Required work:
Recast every line of the records below as a JSON list of strings, one string per line, with blank lines left out.

Element and text location data
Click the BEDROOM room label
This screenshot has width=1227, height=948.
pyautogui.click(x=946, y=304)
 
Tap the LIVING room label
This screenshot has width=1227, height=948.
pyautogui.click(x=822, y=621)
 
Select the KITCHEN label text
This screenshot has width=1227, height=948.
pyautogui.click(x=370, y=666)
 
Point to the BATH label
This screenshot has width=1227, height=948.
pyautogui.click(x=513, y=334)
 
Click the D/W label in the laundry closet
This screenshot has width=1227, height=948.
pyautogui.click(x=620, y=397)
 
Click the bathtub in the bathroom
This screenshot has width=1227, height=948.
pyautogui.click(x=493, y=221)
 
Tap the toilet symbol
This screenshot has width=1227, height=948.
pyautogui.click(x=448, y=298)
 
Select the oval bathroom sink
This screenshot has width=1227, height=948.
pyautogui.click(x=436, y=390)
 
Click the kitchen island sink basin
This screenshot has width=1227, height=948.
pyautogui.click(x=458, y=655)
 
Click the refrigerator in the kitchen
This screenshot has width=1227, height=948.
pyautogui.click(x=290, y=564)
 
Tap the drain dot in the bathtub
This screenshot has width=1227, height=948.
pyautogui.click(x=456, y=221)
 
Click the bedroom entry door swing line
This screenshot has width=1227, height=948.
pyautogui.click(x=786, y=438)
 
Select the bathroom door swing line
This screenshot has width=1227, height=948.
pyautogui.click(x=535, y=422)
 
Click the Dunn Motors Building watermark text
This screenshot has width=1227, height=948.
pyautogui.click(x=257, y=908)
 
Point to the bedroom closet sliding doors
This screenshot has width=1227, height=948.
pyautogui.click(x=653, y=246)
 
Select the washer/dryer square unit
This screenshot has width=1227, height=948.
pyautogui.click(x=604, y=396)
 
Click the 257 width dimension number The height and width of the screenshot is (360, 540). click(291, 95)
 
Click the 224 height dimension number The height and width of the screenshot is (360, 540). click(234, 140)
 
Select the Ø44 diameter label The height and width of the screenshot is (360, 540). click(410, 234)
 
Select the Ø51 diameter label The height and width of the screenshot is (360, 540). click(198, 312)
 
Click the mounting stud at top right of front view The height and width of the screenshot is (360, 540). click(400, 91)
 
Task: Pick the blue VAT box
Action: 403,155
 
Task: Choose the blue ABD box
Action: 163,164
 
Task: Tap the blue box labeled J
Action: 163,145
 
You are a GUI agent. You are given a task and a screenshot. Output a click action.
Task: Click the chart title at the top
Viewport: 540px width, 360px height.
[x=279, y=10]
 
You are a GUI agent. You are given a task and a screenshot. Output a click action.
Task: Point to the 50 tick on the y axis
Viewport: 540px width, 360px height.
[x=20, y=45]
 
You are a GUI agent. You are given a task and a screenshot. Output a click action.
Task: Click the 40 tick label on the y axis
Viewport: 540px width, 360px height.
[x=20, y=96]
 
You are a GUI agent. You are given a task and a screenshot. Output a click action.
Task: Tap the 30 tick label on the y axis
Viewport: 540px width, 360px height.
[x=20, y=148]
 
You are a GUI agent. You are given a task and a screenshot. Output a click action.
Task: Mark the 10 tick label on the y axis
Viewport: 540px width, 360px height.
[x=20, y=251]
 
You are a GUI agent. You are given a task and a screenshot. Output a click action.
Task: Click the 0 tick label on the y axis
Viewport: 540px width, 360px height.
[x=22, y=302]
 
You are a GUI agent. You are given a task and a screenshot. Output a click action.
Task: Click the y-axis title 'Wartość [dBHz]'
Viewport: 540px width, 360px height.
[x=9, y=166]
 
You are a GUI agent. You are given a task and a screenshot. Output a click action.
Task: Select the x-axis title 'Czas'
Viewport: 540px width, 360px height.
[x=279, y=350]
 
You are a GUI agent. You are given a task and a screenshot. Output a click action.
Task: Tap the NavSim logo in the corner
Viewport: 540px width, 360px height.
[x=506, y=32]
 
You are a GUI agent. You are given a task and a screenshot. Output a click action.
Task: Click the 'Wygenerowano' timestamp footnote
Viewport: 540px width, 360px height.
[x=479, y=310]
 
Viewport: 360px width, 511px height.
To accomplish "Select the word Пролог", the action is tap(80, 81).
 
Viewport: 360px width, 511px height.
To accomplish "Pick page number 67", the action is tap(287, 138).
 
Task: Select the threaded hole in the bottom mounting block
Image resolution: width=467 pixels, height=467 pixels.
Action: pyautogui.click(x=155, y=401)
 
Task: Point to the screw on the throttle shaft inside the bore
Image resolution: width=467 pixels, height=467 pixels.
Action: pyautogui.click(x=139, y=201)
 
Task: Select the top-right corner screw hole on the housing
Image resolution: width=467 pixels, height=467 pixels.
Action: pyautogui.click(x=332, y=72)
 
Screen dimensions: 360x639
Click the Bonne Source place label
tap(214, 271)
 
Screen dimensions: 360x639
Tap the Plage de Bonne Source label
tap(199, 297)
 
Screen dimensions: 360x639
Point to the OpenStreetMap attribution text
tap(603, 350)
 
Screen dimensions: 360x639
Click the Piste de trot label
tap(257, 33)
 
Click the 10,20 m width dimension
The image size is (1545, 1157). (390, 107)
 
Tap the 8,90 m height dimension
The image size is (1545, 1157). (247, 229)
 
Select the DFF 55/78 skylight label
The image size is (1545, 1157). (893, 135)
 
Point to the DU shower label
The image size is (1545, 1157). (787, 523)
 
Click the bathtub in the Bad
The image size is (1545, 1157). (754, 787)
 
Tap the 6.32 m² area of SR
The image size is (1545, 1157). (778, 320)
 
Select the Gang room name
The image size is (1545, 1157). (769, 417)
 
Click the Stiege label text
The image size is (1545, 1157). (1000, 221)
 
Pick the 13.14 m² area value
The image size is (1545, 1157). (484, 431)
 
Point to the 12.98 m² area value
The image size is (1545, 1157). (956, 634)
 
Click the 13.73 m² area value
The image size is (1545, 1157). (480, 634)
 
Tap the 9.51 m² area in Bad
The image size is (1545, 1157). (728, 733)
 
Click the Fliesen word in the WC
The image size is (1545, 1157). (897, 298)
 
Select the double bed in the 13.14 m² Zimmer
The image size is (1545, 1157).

Written solution:
[
  "Click the BEDROOM room label",
  "This screenshot has width=1227, height=948.",
  "pyautogui.click(x=946, y=304)",
  "Tap the LIVING room label",
  "This screenshot has width=1227, height=948.",
  "pyautogui.click(x=822, y=621)",
  "Select the KITCHEN label text",
  "This screenshot has width=1227, height=948.",
  "pyautogui.click(x=370, y=666)",
  "Point to the BATH label",
  "This screenshot has width=1227, height=948.",
  "pyautogui.click(x=513, y=334)",
  "Click the D/W label in the laundry closet",
  "This screenshot has width=1227, height=948.",
  "pyautogui.click(x=620, y=397)",
  "Click the bathtub in the bathroom",
  "This screenshot has width=1227, height=948.",
  "pyautogui.click(x=493, y=221)",
  "Tap the toilet symbol",
  "This screenshot has width=1227, height=948.",
  "pyautogui.click(x=448, y=298)",
  "Select the oval bathroom sink",
  "This screenshot has width=1227, height=948.",
  "pyautogui.click(x=436, y=390)",
  "Click the kitchen island sink basin",
  "This screenshot has width=1227, height=948.",
  "pyautogui.click(x=458, y=655)",
  "Click the refrigerator in the kitchen",
  "This screenshot has width=1227, height=948.",
  "pyautogui.click(x=290, y=564)",
  "Tap the drain dot in the bathtub",
  "This screenshot has width=1227, height=948.",
  "pyautogui.click(x=456, y=221)",
  "Click the bedroom entry door swing line",
  "This screenshot has width=1227, height=948.",
  "pyautogui.click(x=786, y=438)",
  "Select the bathroom door swing line",
  "This screenshot has width=1227, height=948.",
  "pyautogui.click(x=535, y=422)",
  "Click the Dunn Motors Building watermark text",
  "This screenshot has width=1227, height=948.",
  "pyautogui.click(x=257, y=908)",
  "Point to the bedroom closet sliding doors",
  "This screenshot has width=1227, height=948.",
  "pyautogui.click(x=653, y=246)",
  "Select the washer/dryer square unit",
  "This screenshot has width=1227, height=948.",
  "pyautogui.click(x=604, y=396)",
  "Click the 257 width dimension number The height and width of the screenshot is (360, 540). click(291, 95)",
  "Click the 224 height dimension number The height and width of the screenshot is (360, 540). click(234, 140)",
  "Select the Ø44 diameter label The height and width of the screenshot is (360, 540). click(410, 234)",
  "Select the Ø51 diameter label The height and width of the screenshot is (360, 540). click(198, 312)",
  "Click the mounting stud at top right of front view The height and width of the screenshot is (360, 540). click(400, 91)",
  "Task: Pick the blue VAT box",
  "Action: 403,155",
  "Task: Choose the blue ABD box",
  "Action: 163,164",
  "Task: Tap the blue box labeled J",
  "Action: 163,145",
  "You are a GUI agent. You are given a task and a screenshot. Output a click action.",
  "Task: Click the chart title at the top",
  "Viewport: 540px width, 360px height.",
  "[x=279, y=10]",
  "You are a GUI agent. You are given a task and a screenshot. Output a click action.",
  "Task: Point to the 50 tick on the y axis",
  "Viewport: 540px width, 360px height.",
  "[x=20, y=45]",
  "You are a GUI agent. You are given a task and a screenshot. Output a click action.",
  "Task: Click the 40 tick label on the y axis",
  "Viewport: 540px width, 360px height.",
  "[x=20, y=96]",
  "You are a GUI agent. You are given a task and a screenshot. Output a click action.",
  "Task: Tap the 30 tick label on the y axis",
  "Viewport: 540px width, 360px height.",
  "[x=20, y=148]",
  "You are a GUI agent. You are given a task and a screenshot. Output a click action.",
  "Task: Mark the 10 tick label on the y axis",
  "Viewport: 540px width, 360px height.",
  "[x=20, y=251]",
  "You are a GUI agent. You are given a task and a screenshot. Output a click action.",
  "Task: Click the 0 tick label on the y axis",
  "Viewport: 540px width, 360px height.",
  "[x=22, y=302]",
  "You are a GUI agent. You are given a task and a screenshot. Output a click action.",
  "Task: Click the y-axis title 'Wartość [dBHz]'",
  "Viewport: 540px width, 360px height.",
  "[x=9, y=166]",
  "You are a GUI agent. You are given a task and a screenshot. Output a click action.",
  "Task: Select the x-axis title 'Czas'",
  "Viewport: 540px width, 360px height.",
  "[x=279, y=350]",
  "You are a GUI agent. You are given a task and a screenshot. Output a click action.",
  "Task: Tap the NavSim logo in the corner",
  "Viewport: 540px width, 360px height.",
  "[x=506, y=32]",
  "You are a GUI agent. You are given a task and a screenshot. Output a click action.",
  "Task: Click the 'Wygenerowano' timestamp footnote",
  "Viewport: 540px width, 360px height.",
  "[x=479, y=310]",
  "Viewport: 360px width, 511px height.",
  "To accomplish \"Select the word Пролог\", the action is tap(80, 81).",
  "Viewport: 360px width, 511px height.",
  "To accomplish \"Pick page number 67\", the action is tap(287, 138).",
  "Task: Select the threaded hole in the bottom mounting block",
  "Image resolution: width=467 pixels, height=467 pixels.",
  "Action: pyautogui.click(x=155, y=401)",
  "Task: Point to the screw on the throttle shaft inside the bore",
  "Image resolution: width=467 pixels, height=467 pixels.",
  "Action: pyautogui.click(x=139, y=201)",
  "Task: Select the top-right corner screw hole on the housing",
  "Image resolution: width=467 pixels, height=467 pixels.",
  "Action: pyautogui.click(x=332, y=72)",
  "Screen dimensions: 360x639",
  "Click the Bonne Source place label",
  "tap(214, 271)",
  "Screen dimensions: 360x639",
  "Tap the Plage de Bonne Source label",
  "tap(199, 297)",
  "Screen dimensions: 360x639",
  "Point to the OpenStreetMap attribution text",
  "tap(603, 350)",
  "Screen dimensions: 360x639",
  "Click the Piste de trot label",
  "tap(257, 33)",
  "Click the 10,20 m width dimension",
  "The image size is (1545, 1157). (390, 107)",
  "Tap the 8,90 m height dimension",
  "The image size is (1545, 1157). (247, 229)",
  "Select the DFF 55/78 skylight label",
  "The image size is (1545, 1157). (893, 135)",
  "Point to the DU shower label",
  "The image size is (1545, 1157). (787, 523)",
  "Click the bathtub in the Bad",
  "The image size is (1545, 1157). (754, 787)",
  "Tap the 6.32 m² area of SR",
  "The image size is (1545, 1157). (778, 320)",
  "Select the Gang room name",
  "The image size is (1545, 1157). (769, 417)",
  "Click the Stiege label text",
  "The image size is (1545, 1157). (1000, 221)",
  "Pick the 13.14 m² area value",
  "The image size is (1545, 1157). (484, 431)",
  "Point to the 12.98 m² area value",
  "The image size is (1545, 1157). (956, 634)",
  "Click the 13.73 m² area value",
  "The image size is (1545, 1157). (480, 634)",
  "Tap the 9.51 m² area in Bad",
  "The image size is (1545, 1157). (728, 733)",
  "Click the Fliesen word in the WC",
  "The image size is (1545, 1157). (897, 298)",
  "Select the double bed in the 13.14 m² Zimmer",
  "The image size is (1545, 1157)."
]